4. Tensioning: The tendon is tensioned to hold the PIP joint in approximately 20 to 30 degrees of flexion. Fixation can be achieved using a bone anchor, pull-out suture, or intraosseous routing.

Surgical Warning: Over-tensioning the Tenodesis
A primary complication of FDS tenodesis is a progressive flexion contracture of the PIP joint that may exceed 30 degrees. Precise tensioning is critical. Postoperative immobilization of the joint is generally unnecessary; immediate active movement of the joint without protective splinting is encouraged to prevent severe stiffness, relying on the tenodesis to block terminal extension.

Proximal Interphalangeal Joint Arthrodesis

For Type IV deformities, or severe Type III deformities where soft tissue reconstruction is deemed unreliable, PIP arthrodesis provides definitive correction and pain relief. If MCP joint arthroplasty is anticipated in the future, a stable, fused PIP joint is an absolute prerequisite.

Surgical Steps:
1. Approach: A dorsal longitudinal or lazy-S incision is made over the PIP joint.
2. Extensor Mechanism: The central slip is divided, and the collateral ligaments are excised to fully expose the joint surfaces.
3. Joint Preparation: The destroyed articular cartilage and subchondral bone are resected. A cup-and-cone reamer system or flat oscillating saw cuts can be used.
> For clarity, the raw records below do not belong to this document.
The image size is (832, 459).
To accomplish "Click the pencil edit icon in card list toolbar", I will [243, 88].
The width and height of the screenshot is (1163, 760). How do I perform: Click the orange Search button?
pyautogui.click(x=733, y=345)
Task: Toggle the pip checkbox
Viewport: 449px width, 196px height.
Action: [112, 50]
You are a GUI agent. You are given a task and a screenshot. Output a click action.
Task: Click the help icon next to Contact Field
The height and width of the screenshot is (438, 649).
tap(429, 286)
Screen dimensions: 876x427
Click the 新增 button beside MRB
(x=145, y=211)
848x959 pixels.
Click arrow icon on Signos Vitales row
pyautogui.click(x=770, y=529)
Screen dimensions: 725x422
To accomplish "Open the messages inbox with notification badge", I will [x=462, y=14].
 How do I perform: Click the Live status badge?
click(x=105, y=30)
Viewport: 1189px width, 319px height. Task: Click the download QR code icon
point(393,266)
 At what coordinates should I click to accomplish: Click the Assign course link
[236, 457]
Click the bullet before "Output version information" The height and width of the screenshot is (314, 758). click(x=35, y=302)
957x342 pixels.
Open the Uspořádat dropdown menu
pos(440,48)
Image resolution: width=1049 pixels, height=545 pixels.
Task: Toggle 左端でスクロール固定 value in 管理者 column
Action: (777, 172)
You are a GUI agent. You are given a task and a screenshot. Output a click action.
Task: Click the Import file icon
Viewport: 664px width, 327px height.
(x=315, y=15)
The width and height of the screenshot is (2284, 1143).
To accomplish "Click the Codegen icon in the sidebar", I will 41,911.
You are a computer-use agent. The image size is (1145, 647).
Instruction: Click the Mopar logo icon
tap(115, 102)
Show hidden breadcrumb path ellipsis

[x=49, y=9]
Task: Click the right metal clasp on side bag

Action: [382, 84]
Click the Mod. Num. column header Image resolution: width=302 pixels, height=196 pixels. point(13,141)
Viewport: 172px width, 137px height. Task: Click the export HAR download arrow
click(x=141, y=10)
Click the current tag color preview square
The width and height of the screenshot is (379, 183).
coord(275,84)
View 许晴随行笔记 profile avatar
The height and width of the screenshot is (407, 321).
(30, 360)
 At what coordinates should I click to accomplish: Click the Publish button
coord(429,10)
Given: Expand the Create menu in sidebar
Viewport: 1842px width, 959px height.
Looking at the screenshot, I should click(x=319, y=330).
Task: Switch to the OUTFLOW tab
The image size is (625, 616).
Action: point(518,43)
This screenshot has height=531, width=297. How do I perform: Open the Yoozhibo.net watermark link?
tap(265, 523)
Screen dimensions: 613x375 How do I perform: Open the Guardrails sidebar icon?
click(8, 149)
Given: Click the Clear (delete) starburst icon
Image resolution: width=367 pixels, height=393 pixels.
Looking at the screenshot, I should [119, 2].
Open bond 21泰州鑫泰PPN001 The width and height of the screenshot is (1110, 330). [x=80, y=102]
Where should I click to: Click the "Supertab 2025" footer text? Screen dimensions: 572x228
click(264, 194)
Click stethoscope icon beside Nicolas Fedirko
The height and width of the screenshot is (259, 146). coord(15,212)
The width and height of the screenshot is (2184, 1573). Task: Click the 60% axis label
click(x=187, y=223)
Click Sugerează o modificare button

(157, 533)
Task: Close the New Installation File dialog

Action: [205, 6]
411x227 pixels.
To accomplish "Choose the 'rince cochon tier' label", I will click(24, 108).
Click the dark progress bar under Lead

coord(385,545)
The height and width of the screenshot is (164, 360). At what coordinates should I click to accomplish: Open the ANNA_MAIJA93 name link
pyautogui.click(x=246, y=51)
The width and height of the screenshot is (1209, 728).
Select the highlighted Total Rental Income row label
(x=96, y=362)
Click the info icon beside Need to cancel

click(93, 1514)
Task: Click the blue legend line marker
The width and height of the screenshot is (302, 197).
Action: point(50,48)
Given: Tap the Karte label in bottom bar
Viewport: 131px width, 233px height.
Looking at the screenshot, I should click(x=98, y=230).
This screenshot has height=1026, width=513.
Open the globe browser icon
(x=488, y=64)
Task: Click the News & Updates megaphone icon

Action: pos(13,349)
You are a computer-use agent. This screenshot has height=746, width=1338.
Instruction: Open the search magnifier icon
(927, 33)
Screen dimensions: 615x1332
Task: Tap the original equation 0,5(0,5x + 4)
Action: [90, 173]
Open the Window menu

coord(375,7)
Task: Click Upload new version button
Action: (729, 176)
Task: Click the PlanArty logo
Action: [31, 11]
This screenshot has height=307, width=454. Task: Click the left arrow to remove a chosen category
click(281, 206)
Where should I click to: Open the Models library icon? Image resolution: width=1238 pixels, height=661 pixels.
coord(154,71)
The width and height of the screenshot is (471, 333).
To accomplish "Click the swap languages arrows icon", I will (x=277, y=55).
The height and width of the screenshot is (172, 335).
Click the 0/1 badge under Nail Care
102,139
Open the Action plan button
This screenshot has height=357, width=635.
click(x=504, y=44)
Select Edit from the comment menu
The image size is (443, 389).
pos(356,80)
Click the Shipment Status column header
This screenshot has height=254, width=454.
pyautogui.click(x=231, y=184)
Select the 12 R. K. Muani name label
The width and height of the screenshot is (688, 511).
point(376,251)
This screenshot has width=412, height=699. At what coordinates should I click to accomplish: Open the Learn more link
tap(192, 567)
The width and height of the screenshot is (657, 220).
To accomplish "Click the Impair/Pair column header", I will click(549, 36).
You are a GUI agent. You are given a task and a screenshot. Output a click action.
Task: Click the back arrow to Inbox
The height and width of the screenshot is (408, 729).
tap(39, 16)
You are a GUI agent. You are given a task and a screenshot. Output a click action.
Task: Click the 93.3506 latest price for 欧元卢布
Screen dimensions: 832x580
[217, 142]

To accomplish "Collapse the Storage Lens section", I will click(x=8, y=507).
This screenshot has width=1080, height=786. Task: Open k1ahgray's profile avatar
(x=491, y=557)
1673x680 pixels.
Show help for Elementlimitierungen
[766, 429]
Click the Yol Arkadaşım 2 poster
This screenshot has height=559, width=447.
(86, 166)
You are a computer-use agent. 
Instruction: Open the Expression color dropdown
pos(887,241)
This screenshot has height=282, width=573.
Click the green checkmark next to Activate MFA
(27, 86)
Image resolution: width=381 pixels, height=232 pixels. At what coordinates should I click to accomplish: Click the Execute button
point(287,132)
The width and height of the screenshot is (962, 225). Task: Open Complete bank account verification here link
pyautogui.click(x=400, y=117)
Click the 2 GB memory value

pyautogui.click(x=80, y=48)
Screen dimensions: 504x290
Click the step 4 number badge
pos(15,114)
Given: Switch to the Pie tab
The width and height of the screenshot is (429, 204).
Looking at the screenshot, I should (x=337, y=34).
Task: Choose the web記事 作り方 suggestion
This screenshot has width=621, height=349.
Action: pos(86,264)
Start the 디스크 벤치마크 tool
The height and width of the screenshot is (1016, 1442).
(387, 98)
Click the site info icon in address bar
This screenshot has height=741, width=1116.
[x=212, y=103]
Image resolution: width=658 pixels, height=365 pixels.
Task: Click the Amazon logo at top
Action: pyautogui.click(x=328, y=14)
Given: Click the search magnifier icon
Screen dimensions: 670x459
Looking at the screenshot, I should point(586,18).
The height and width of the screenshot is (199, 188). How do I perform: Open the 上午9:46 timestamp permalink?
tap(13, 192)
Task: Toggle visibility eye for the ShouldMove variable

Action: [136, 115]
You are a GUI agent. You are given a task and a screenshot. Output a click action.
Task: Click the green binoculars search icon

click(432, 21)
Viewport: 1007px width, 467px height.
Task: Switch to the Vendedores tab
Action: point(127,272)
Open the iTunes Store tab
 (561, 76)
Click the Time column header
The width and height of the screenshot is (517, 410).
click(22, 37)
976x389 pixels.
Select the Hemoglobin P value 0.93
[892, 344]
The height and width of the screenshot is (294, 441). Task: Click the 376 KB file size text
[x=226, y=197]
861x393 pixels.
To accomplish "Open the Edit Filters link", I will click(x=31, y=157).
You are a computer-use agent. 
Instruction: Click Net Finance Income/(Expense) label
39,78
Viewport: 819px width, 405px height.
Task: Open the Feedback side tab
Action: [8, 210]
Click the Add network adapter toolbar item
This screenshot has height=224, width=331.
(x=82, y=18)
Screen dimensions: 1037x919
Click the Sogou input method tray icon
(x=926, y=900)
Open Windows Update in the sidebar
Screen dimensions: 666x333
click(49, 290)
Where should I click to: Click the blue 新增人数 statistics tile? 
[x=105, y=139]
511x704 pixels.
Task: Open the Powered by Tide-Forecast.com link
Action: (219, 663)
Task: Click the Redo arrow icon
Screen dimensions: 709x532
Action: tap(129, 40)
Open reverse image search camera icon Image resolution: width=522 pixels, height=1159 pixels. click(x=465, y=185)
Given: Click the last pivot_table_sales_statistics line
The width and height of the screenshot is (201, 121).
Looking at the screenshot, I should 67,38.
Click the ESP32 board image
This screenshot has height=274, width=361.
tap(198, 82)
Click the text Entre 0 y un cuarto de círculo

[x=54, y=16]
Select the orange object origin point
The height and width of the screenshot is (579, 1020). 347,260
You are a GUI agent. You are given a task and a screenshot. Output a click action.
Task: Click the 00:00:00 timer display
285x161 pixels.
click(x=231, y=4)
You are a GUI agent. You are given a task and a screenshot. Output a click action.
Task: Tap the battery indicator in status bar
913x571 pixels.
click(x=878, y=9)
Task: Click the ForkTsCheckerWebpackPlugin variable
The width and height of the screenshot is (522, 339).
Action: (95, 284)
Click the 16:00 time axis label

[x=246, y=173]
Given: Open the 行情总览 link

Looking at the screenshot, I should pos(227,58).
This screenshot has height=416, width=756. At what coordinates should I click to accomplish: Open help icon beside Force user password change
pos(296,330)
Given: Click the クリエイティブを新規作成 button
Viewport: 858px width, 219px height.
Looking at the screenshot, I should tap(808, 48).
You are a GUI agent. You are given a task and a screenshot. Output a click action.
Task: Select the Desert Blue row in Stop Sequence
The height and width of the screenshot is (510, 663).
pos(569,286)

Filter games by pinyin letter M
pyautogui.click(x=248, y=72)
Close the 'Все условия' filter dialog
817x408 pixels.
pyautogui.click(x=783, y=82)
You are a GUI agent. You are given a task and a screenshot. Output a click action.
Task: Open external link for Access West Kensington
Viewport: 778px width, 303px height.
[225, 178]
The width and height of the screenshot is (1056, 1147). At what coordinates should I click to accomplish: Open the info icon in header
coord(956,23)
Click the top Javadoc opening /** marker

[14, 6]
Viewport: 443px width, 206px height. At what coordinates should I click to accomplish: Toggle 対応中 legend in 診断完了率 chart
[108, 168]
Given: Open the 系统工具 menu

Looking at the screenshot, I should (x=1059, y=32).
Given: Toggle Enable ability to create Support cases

The joint is positioned in functional flexion (typically 25° for the index finger, increasing by 5° for each ulnar digit, up to 40° for the small finger).
4. Fixation: Numerous fixation techniques have been described to obtain successful PIP arthrodesis in osteopenic rheumatoid bone. Options include:
* Single or crossed Kirschner wires (K-wires).
* Intraosseous wiring (90-90 wiring technique).
* Tension band wiring.
* Dorsal mini-plates or compression plates.
* Headless compression subchondral screws.
5. Closure: The extensor mechanism is reapproximated over the hardware to provide soft tissue coverage, and the skin is closed.

Postoperative Protocol:
Unlike tenodesis, arthrodesis requires strict immobilization. The digit is placed in a protective splint for 4 to 6 weeks until radiographic evidence of trabecular bridging is observed. Active ROM of the MCP and DIP joints is encouraged immediately to prevent adjacent joint stiffness.

CONCLUSION

The surgical management of rheumatoid finger deformities demands a profound understanding of hand biomechanics and the specific pathological cascade initiated by rheumatoid synovitis. By meticulously evaluating intrinsic tightness via the Bunnell test and accurately classifying swan-neck deformities using the Nalebuff system, the orthopedic surgeon can select the appropriate intervention—ranging from targeted soft tissue releases to definitive arthrodesis—to restore function and alleviate pain in the rheumatoid hand.